**Short problem A**
Duplicate the part of the passage on the Buddha and Marx that begins with the words containing "Therefore, duplication of" and ends with "influenced by materialism.".

**Given text**
- - - -
Therefore, duplication of brain functions would be necessary for the
continuation of consciousness.
Both Buddhism and Marxism, to which I will refer, require
merely a causal relationship, not an enduring substance, connecting earlier to
later psychophysical states.
Dead Men Here
and Now
It has not been demonstrated that duplications occur in
another realm. For the rest of this article, I will assume that neither the
Buddha nor Karl Marx still exists, not even as a duplicate in another realm.
Both died. Neither believed in souls or expected resurrection. Both believed
that all things were transient. Thus, in Buddhist mythology, even heavens and
hells are transitory. Marx was a materialist and the Buddha was possibly
influenced by materialism.
According to the Buddha’s teaching, he has survived neither
as a soul nor as a karmic consequence. Buddhists who did not want to acknowledge
that he no longer existed had to postulate a mysterious form of survival but we
need not believe this to meditate. The Buddha said that he would be known
through his teaching.
- - - -
**Stored rows**
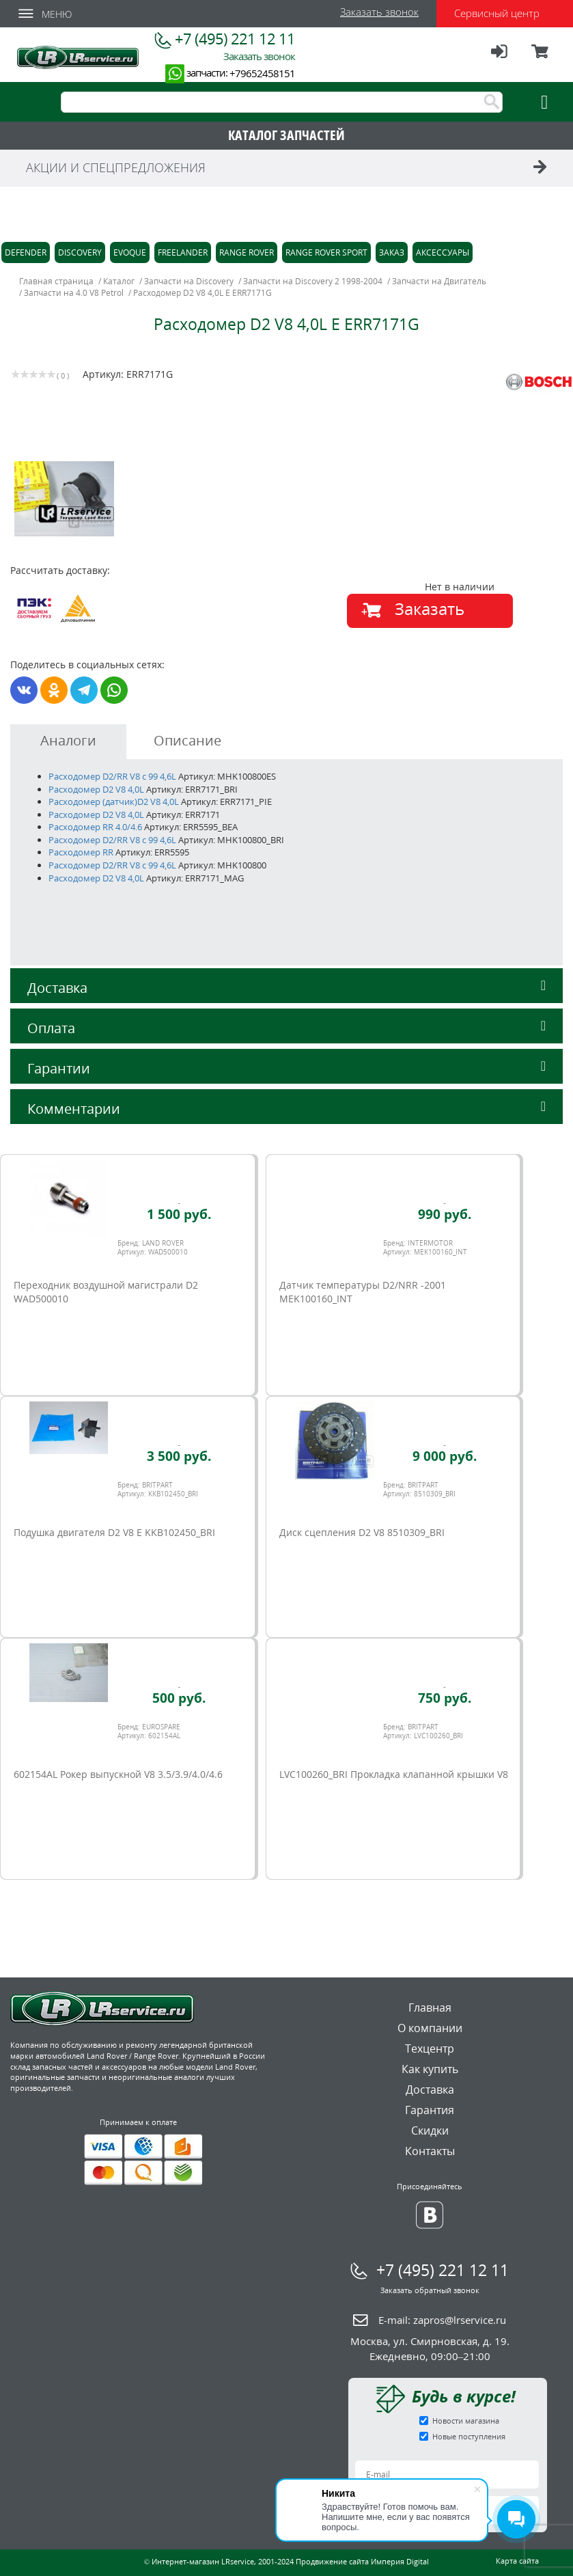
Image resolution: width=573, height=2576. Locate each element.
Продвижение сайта (332, 2561)
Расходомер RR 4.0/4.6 (95, 827)
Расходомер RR (80, 852)
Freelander (183, 252)
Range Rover (246, 252)
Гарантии (286, 1068)
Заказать (429, 608)
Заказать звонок (379, 11)
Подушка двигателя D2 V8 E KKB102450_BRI (114, 1532)
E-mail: (442, 2320)
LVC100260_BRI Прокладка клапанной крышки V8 (393, 1774)
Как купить (430, 2069)
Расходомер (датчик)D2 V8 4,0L (113, 801)
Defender (25, 252)
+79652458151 (262, 73)
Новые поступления (468, 2436)
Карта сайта (517, 2561)
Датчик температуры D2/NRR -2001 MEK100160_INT (362, 1291)
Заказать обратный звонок (429, 2290)
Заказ (391, 252)
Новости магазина (465, 2420)
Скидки (430, 2130)
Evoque (129, 252)
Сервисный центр (497, 13)
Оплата (286, 1028)
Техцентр (429, 2048)
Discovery (80, 252)
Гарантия (429, 2110)
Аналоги (68, 740)
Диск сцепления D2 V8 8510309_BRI (362, 1532)
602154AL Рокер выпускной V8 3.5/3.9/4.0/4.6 (118, 1774)
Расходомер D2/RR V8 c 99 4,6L (112, 776)
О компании (429, 2028)
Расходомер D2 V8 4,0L (96, 789)
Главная (429, 2007)
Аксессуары (442, 252)
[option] (150, 498)
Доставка (286, 987)
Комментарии (286, 1108)
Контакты (430, 2151)
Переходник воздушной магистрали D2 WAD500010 (106, 1291)
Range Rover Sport (326, 252)
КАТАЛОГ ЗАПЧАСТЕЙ (286, 135)
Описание (187, 740)
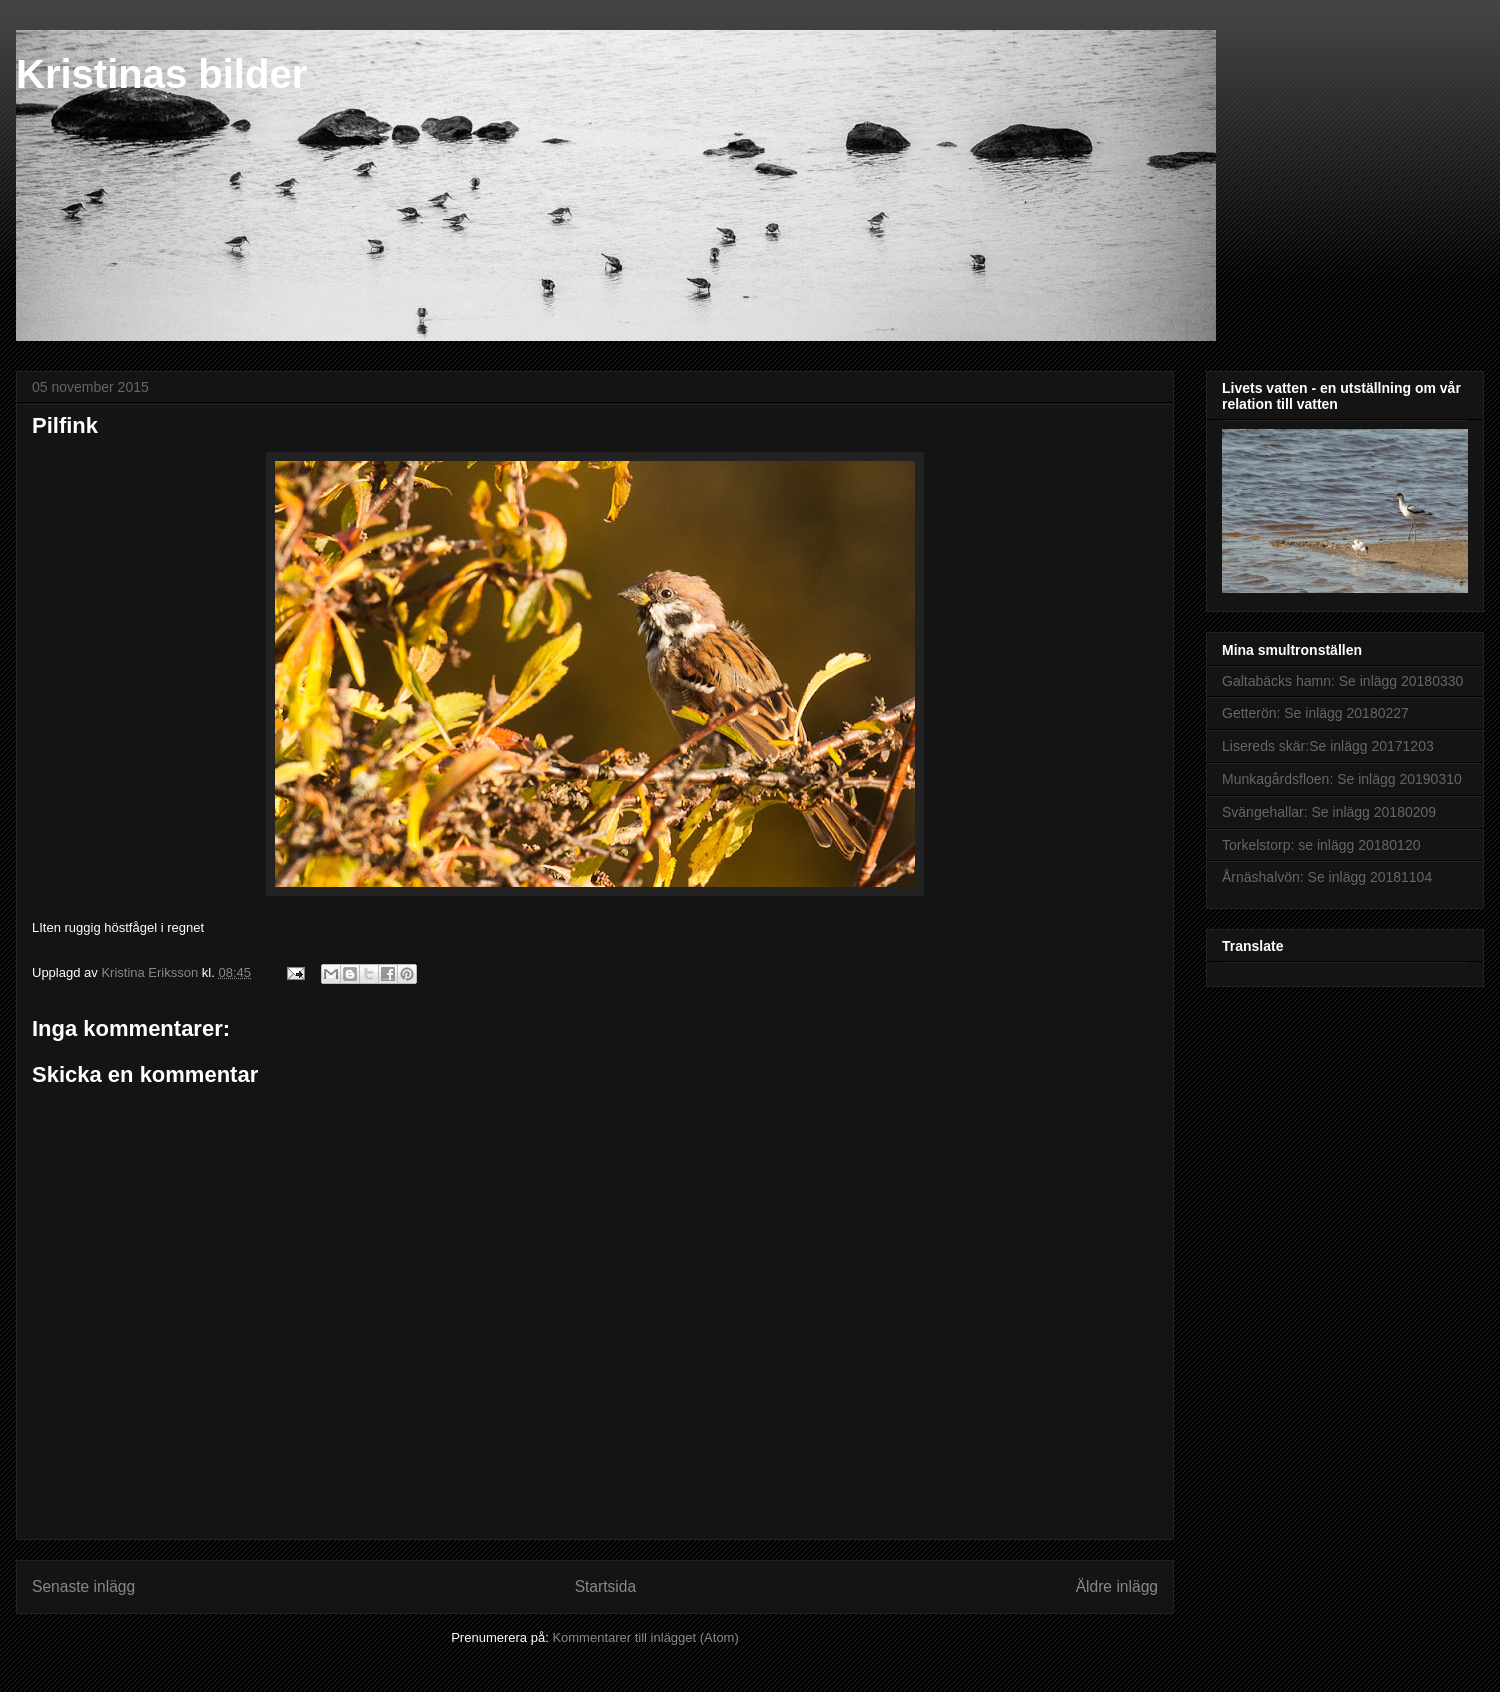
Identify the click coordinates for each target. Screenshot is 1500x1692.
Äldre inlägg (1117, 1586)
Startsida (606, 1586)
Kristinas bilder (161, 74)
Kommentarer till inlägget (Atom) (645, 1637)
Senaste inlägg (83, 1586)
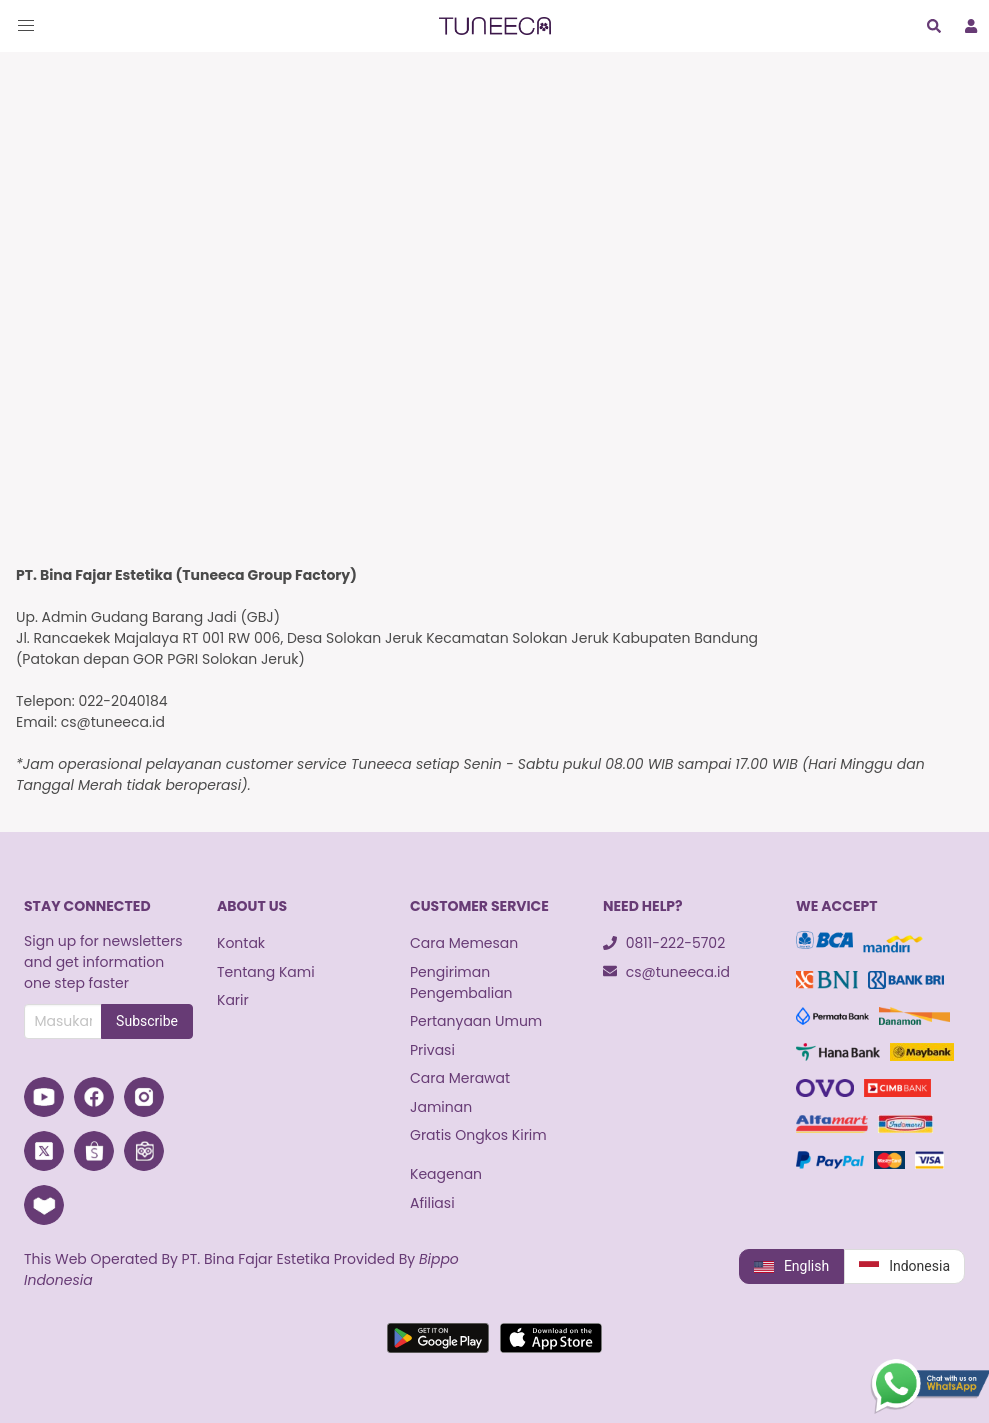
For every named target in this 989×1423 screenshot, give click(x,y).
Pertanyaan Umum (476, 1021)
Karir (233, 1000)
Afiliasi (432, 1203)
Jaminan (441, 1107)
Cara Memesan (464, 943)
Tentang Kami (266, 972)
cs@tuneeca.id (666, 972)
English (791, 1267)
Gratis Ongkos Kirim (478, 1135)
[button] (26, 26)
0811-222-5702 (664, 943)
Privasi (432, 1050)
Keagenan (446, 1174)
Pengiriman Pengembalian (461, 982)
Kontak (241, 943)
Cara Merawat (460, 1078)
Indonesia (904, 1267)
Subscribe (147, 1021)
- - - -
**Short problem B**
How many lines of the records contain the string "Заказать"? Give only the number.

**Solution A**
Therefore, duplication of brain functions would be necessary for the
continuation of consciousness.
Both Buddhism and Marxism, to which I will refer, require
merely a causal relationship, not an enduring substance, connecting earlier to
later psychophysical states.
Dead Men Here
and Now
It has not been demonstrated that duplications occur in
another realm. For the rest of this article, I will assume that neither the
Buddha nor Karl Marx still exists, not even as a duplicate in another realm.
Both died. Neither believed in souls or expected resurrection. Both believed
that all things were transient. Thus, in Buddhist mythology, even heavens and
hells are transitory. Marx was a materialist and the Buddha was possibly
influenced by materialism.

**Solution B**
3